Depositors can count on a 5-fold increase in insurance

The government's decision to allow insurance to cover up to Rs 5 lakh of deposits from the current Rs 1 lakh will increase investors' faith in deposits amid cooperative bankruptcy banks and ru more than weak banks. The flip side is that banks will have to pay a higher premium to the Credit Guarantee Corporation, an RBI arm that provides coverage.

As of March 31, 2019, about 28% of bank deposits (in terms of value) and about 92% of depositors (in terms of the number of accounts) were covered by deposit insurance, which is likely to increase to around 40-50%.

“The proposal is a measure that increases confidence and should support the accumulation of bank deposits. However, given that the size of the insured deposits is likely to increase, the deposit insurance premium paid by the banks will increase the operating expenses of the banks and will be negative for their profitability insofar as they cannot transfer it to customers. of the bank, said SVP and Group Leader, Financial Sector Ratings, ICRA Ltd.

The issue of deposit insurance came to the fore with the crisis of PMC Bank, where the general public learned that only banks insured Rs 1 lakh from their deposit. According to the DICGC annual report, banks are currently paying 100 rupees for each 1 lakh rupee deposit, which translates into a 0.1% cost on the deposit.

Live plus According to Mrutyunjay Mahapatra, MD and CEO of Syndicate Bank, the increase in the premium will depend on the number of accounts that have such high balances. He adds that there has not been enough debate about the price of deposit insurance.

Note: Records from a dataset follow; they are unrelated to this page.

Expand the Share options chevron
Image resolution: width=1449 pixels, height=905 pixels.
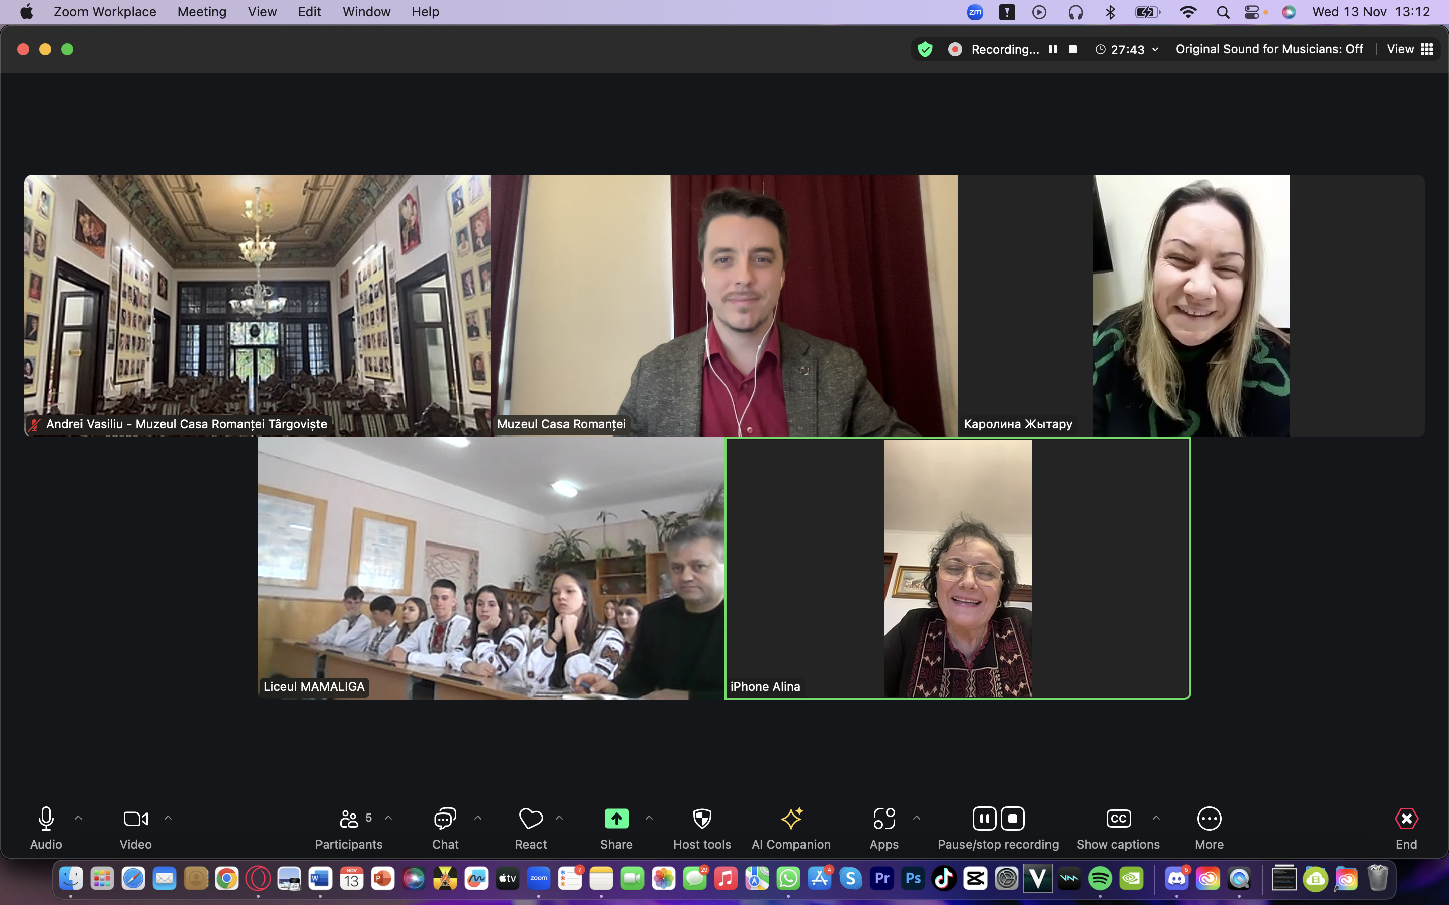[649, 818]
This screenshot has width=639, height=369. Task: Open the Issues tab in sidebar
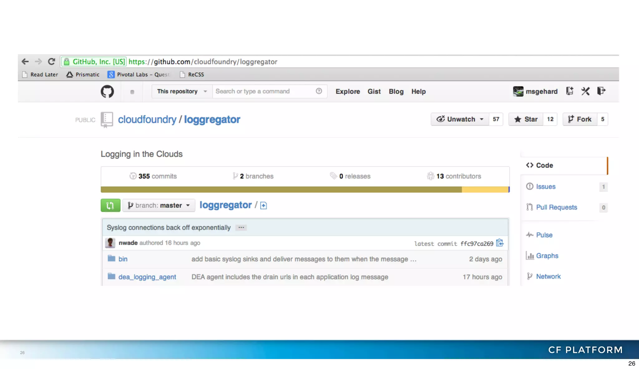[546, 186]
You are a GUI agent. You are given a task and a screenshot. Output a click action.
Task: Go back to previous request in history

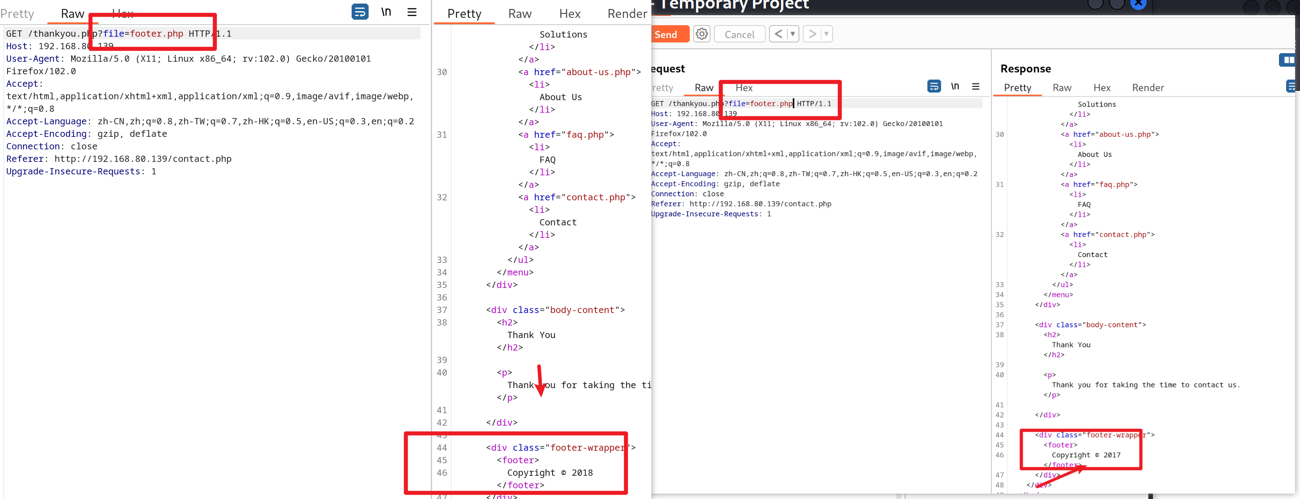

Private banks are comfortable with the issue of a higher premium. “While this could mean some expenditure for the banks, this would certainly give comfort to retail savers. Similarly, the proposal to amend banking laws to strengthen cooperative banks should also infuse plus confidence among savers,” said R. K. Gurumurthy - Head Treasury, Lakshmi Vilas Bank.

According to Srinivasan, even if the cost is transferred to all banks, the impact would be marginal in its balance sheet. Based on the return on assets (ROA), the impact would be only a couple of basic points, he said.

Los bancos PSU plus fuertes creen que debería existir. El fondo de seguro de depósitos de DICGC se ha movilizado en gran medida de la prima pagada por los bancos del sector público. Pero casi todos sus reclamos son de bancos cooperativos fallidos.

Alpesh Mehta, a banking analyst, said banks are likely to transfer the cost to customers. Banks will pass the cost to depositors by reducing their interest rates, he said.

Pero algunos dicen que incluso la cobertura de Rs 5 lakh es inadecuada. “Incluso mi doncella tenía Rs 7 lakh en PMC como ahorro. Deberían darnos una cobertura del 100%. Estamos dispuestos a pagar una prima plus alta ”, dice (49), cuya familia, en conjunto, tiene Rs 1.3 millones de rupturas atrapados en el Banco PMC en FD y cuentas de ahorro.

“Look at the number of people and companies, including an RBI employee cooperative, that have thousands of dollars with PMC Bank. How is Rs 5 lakh suitable? ”, Asks Aarti Salgaonkar, filmmaker and bank depositor of PMC. A number of others, such as Sri, based in Bengaluru, and the Shivajirao Bhosale Cooperative Bank, based in Pune, have also been affected.